Particularmente entrañables  son los microcefálicos Zip y Pip (Jenny Lee Snow y Elvira Snow) o Frieda. Las hermanas siamesas (Daisy y Violet Hilton) añaden un extraño humor y puede que hasta algo morbo. Tampoco hay que perder de vista a otro acondroplásico como Angeleno (Angelo Rossitto) y demás actores con deformidades que se irán sucediendo. Quizá Tod Browning pretendía enfrentar al espectador con lo inusual y así, actos sencillos como alguien sin extremidades superiores  encendiéndose un cigarro con los pies se convierten en subversivos.

Foto de Classic Films

Orígenes e influencia

A la hora de rodar La parada de los monstruos Tod Browning tenía un certero conocimiento de causa sobre el tema circense. En su adolescencia trabajó en papeles de diversa índole en un circo, y posteriormente lo hizo en una sala de variedades. Este bagaje de juventud se nota en el amor que supura cada fotograma por el circo en general y por los freaks en particular.
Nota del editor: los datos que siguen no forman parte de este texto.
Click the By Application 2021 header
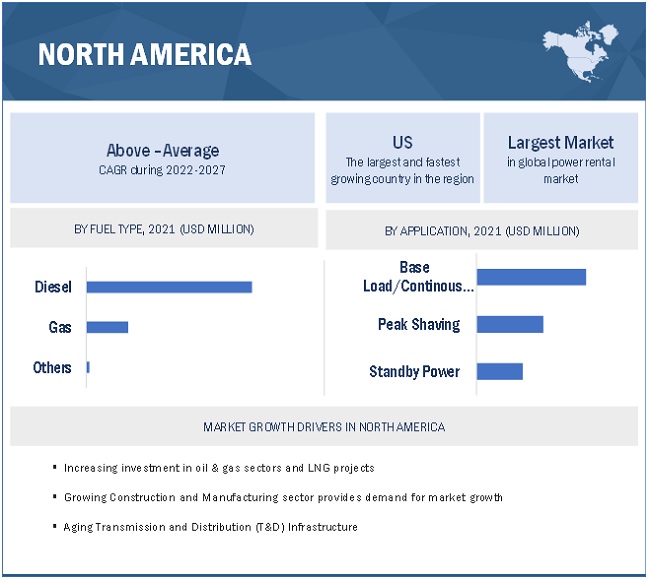Image resolution: width=650 pixels, height=580 pixels. point(481,231)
No es, por lo tanto, descabellado decir que este mundo es una constante para Tod Browning, toda vez que dirigió otras películas con el circo como entorno de desarrollo de la acción. Un aventajado ejemplo es Garras humanas (1927), un tremebundo drama donde de nuevo hay un trío amoroso en un circo que dará lugar a situaciones verdaderamente grotescas. También es digna de mención El trío fantástico (1925), donde se narran las andanzas de unos titiriteros.
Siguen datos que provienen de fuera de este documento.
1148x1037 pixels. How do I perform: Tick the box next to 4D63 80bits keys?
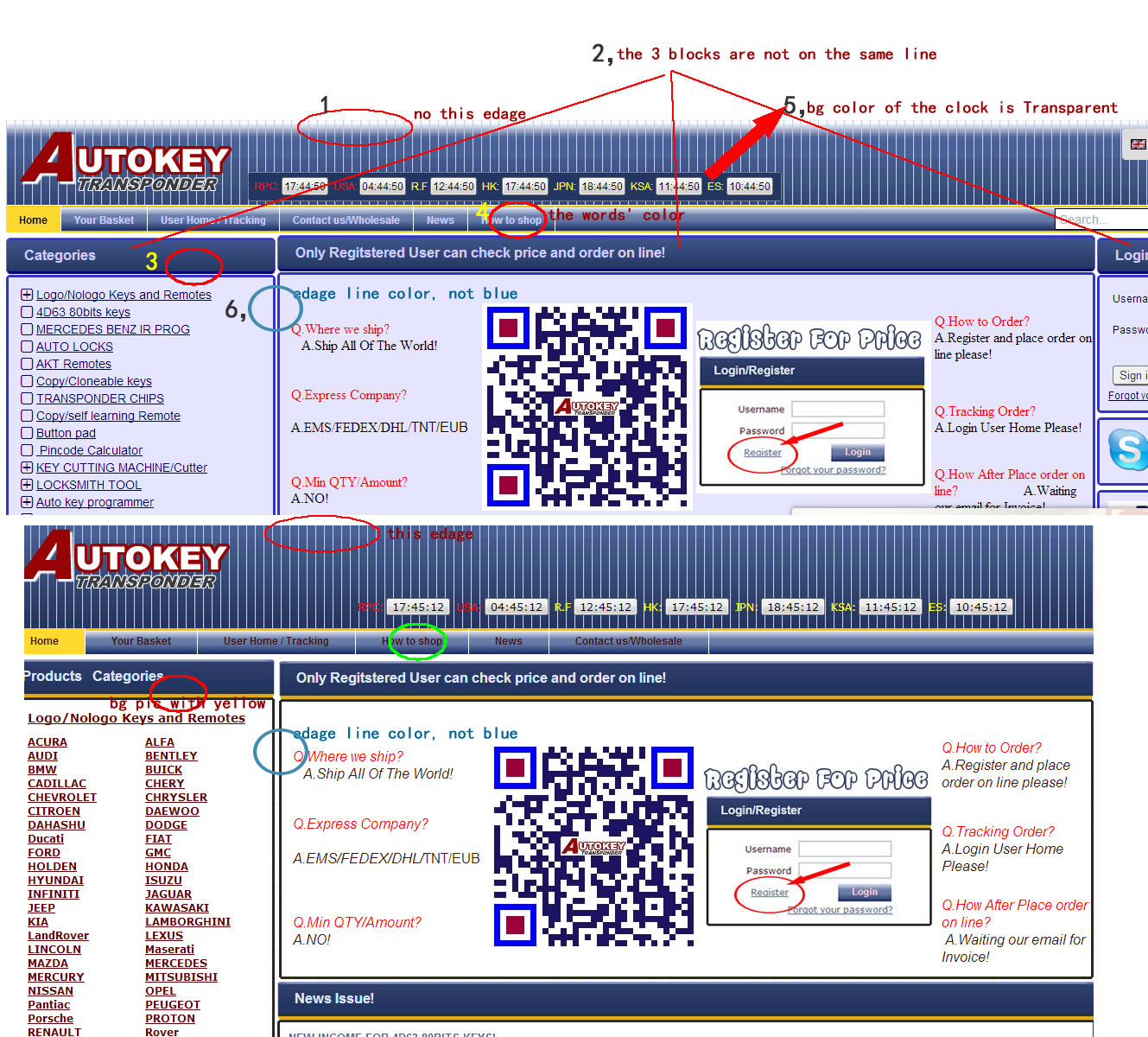pyautogui.click(x=27, y=312)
La parada de los monstruos, a pesar de haber sufrido un diverso surtido de censuras e incluso denuestos de la propia productora (la Metro nada menos), ha obtenido el resarcimiento de haberse convertirse en una película de culto con una nada desdeñable prole de películas influencia por la obra de Tod Browning. Podemos mencionara Lynch y su pasión por la deformidad en Cabeza borradora (1977) y sobre todo en El hombre elefante (1980). Tampoco sería descabellado nombrar a David Cronemberg y sus desvaríos con el body horror  y la nueva carneIncluso una serie como American horror story basa su cuarta temporada en freaks similares a los de La parada de los monstruos. Un poco más de cerca nos pilla Álex de la Iglesia cuya admiración por el cine de Tod Browning fue manifiesta en Balada triste de trompeta (2010).
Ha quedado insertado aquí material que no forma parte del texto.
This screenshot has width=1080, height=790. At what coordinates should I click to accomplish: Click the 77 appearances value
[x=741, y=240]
La parada de los monstruos
Foto de Classic Films

Conclusión

La parada de los monstruos es una película que surgió como una anomalía y todavía hoy, casi noventa años después, sigue teniendo una fragancia algo extraña y perturbadora. Tod Browning hace que la película sea a un tiempo un drama siniestro, un tierno alegato a favor de la diversidad, y una taxativa defensa de lo deforme. También flirtea con el terror, quizá también hacia nosotros mismos. Cuando vemos la película sentimos que los monstruos no son los freaks, sino, a veces, los que son (somos) tenidos por «normales».